El 26 de abril Hermann Göring pone en marcha la campaña de «transferencia de riquezas». Cada judío con más de cinco mil marcos en activos debe declararlos a las autoridades o será detenido.

Al día siguiente llegan agentes de la Gestapo al Banco Ephrussi. Se pasan tres días revisando los archivos. Según las nuevas normas —dictadas hace treinta y seis horas—, el negocio debe ser ofrecido prioritariamente a accionistas arios, y con descuento. En consecuencia, se pregunta a Herr Steinhausser, colega de Viktor a lo largo de treinta y seis años, si quiere comprar la parte de sus socios judíos.

Sólo han pasado seis semanas desde el plebiscito manipulado.

«Sí —dice Steinhausser en una entrevista sobre su papel en el banco realizada después de la guerra—, claro que compré. Ellos necesitaban efectivo para pagar el Reichsfluchtsteuer, el impuesto de salida… y me ofrecieron sus acciones con urgencia porque era la forma más rápida de conseguirlo. El precio, lo que costaba a Ephrussi y a Wiener marcharse, era “totalmente apropiado”… Quinientos ocho mil marcos del Reich… más los cuarenta mil del impuesto de arianización, por supuesto».

De modo que el 12 de agosto de 1938 Ephrussi et Cie. es retirada del registro empresarial. En el informe, insólitamente, dice «BORRADA». Tres meses después se llama Bankhaus C. A. Steinhausser y se la revalúa bajo este nuevo nombre. Con propietarios gentiles valdrá seis veces más que con propietarios judíos.

En Viena ya no hay un palacio Ephrussi ni un Banco Ephrussi. La familia ya no ensuciaba la ciudad.

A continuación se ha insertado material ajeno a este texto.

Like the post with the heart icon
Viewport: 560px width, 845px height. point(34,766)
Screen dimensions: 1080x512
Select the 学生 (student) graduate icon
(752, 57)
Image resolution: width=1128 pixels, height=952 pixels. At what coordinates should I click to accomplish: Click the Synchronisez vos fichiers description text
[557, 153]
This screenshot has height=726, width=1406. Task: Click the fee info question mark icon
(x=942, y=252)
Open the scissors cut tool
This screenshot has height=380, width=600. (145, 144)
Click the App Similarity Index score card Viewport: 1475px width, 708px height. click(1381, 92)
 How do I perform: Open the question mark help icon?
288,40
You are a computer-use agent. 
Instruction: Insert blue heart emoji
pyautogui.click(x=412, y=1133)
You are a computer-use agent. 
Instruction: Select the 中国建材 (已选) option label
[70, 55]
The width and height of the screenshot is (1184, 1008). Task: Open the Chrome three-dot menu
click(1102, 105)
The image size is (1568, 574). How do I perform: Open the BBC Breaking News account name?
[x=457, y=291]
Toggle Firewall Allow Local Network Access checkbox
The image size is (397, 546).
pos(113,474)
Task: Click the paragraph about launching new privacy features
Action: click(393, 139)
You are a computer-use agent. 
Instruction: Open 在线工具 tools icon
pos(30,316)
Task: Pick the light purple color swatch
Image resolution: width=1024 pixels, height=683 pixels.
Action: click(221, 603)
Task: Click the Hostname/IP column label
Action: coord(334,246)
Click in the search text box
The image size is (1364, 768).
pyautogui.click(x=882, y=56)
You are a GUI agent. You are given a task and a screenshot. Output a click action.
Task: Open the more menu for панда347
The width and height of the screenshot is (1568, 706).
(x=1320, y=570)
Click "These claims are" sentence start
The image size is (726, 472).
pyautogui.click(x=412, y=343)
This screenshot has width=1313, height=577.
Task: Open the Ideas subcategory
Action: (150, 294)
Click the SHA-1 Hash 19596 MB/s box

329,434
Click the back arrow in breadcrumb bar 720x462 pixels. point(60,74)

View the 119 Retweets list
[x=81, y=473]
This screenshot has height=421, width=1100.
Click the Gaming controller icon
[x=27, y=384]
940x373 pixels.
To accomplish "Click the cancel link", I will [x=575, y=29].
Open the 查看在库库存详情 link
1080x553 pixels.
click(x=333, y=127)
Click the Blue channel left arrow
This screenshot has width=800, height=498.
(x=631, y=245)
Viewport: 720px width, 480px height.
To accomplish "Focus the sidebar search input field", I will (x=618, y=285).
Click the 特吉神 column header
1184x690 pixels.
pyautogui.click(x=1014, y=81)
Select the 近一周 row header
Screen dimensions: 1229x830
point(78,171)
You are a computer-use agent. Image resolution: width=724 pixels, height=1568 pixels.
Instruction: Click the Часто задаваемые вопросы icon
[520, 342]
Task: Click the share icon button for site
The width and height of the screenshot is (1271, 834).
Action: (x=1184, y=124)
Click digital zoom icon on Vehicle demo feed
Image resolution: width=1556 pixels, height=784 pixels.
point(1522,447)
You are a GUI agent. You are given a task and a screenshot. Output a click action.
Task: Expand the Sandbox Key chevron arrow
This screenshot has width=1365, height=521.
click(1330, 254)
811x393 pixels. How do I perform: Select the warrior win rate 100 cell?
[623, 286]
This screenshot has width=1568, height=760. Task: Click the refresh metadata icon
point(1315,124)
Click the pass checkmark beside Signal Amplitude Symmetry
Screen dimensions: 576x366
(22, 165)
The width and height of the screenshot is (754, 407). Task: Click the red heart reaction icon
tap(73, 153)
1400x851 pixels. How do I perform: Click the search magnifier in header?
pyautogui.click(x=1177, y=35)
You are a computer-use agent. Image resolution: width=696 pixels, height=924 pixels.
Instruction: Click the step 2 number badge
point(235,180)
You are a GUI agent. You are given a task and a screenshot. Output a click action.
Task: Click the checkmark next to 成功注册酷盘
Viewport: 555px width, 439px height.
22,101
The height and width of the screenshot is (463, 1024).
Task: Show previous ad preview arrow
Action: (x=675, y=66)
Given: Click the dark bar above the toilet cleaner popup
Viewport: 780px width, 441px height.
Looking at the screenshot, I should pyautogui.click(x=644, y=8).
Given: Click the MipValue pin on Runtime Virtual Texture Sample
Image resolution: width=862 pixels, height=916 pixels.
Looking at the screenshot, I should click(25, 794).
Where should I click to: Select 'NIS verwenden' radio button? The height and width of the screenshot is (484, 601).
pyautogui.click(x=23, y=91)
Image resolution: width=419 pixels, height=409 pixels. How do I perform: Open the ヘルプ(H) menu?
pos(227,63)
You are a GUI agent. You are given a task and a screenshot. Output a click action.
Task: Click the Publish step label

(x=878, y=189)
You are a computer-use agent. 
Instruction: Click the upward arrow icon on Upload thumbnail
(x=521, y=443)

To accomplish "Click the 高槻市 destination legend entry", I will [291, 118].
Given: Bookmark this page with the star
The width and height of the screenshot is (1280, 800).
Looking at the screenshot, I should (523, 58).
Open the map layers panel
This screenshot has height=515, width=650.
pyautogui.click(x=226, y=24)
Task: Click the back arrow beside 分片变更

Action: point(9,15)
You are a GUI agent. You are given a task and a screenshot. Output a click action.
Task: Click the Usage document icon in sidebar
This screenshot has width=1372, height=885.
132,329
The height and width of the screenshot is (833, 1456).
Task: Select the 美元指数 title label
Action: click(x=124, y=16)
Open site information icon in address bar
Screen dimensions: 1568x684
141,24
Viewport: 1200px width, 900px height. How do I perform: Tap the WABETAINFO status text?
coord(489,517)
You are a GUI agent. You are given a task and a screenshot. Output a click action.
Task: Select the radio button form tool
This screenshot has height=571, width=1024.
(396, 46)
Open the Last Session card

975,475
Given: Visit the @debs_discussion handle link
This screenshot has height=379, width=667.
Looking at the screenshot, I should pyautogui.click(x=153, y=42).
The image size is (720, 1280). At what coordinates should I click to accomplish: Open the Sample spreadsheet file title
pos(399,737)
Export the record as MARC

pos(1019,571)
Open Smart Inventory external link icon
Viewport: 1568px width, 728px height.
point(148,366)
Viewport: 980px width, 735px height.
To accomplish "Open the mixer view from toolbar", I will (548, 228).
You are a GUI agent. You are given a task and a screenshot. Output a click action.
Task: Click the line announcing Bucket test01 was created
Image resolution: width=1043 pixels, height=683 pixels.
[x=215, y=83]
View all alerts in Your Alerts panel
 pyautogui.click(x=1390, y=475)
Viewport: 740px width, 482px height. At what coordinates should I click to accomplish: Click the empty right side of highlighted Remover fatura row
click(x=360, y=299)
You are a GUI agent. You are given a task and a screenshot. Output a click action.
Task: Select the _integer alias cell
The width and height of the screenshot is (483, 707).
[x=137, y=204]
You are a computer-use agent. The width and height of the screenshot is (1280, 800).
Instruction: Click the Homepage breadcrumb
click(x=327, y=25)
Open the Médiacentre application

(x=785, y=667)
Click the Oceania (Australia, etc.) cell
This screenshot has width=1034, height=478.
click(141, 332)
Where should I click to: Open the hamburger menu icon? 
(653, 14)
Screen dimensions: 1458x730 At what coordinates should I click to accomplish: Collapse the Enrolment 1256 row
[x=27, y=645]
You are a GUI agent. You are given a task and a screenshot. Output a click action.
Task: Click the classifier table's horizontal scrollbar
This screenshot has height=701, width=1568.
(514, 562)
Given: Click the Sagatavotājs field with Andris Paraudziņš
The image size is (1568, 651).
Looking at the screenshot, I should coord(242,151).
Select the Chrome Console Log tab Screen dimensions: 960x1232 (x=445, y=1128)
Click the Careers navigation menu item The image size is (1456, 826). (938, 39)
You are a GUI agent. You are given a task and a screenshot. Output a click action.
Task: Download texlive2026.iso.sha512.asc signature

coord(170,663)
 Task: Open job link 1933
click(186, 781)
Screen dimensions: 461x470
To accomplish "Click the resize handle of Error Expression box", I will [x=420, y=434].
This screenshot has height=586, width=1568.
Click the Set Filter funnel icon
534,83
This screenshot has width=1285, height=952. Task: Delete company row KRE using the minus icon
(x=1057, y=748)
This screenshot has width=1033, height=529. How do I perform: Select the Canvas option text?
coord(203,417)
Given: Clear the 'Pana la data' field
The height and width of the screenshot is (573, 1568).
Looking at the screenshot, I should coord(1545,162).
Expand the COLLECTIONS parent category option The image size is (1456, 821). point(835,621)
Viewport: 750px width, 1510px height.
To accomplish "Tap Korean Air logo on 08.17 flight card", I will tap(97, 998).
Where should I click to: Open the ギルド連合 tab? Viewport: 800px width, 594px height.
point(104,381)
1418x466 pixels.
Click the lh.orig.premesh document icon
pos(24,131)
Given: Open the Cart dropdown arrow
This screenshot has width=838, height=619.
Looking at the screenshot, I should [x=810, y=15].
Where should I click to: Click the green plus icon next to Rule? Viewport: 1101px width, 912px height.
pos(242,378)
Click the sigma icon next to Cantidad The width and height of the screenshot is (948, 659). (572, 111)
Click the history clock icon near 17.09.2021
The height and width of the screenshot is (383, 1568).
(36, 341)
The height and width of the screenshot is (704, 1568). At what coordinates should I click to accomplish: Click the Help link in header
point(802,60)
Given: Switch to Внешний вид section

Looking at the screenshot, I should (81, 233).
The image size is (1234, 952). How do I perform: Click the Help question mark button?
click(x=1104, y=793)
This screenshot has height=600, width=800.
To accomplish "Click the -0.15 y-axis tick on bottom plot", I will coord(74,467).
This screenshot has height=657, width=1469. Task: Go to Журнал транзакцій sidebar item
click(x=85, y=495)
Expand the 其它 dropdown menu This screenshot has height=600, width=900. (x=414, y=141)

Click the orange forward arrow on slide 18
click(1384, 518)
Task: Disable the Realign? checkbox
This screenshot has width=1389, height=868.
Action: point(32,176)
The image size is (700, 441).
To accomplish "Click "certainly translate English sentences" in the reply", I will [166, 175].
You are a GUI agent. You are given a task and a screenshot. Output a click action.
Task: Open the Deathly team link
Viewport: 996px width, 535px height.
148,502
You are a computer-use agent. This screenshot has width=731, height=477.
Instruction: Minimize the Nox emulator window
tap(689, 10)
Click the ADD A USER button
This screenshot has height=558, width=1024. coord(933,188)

Durante esta visita voy al archivo judío, el mismo del cual se apoderó Eichmann, a comprobar los detalles de una boda. Recorriendo un registro encuentro a Viktor, y sobre él un sello rojo oficial. «Israel», leo. Y es que, por decreto, todos los judíos debían adoptar un nuevo nombre y alguien se había tomado el trabajo de poner el mismo sello sobre todos y cada uno de los de Viena: «Israel» para los hombres y «Sara» para las mujeres.

Me había equivocado. La familia no está borrada, sino sobrescrita. Y es esto lo que, finalmente, me hace llorar.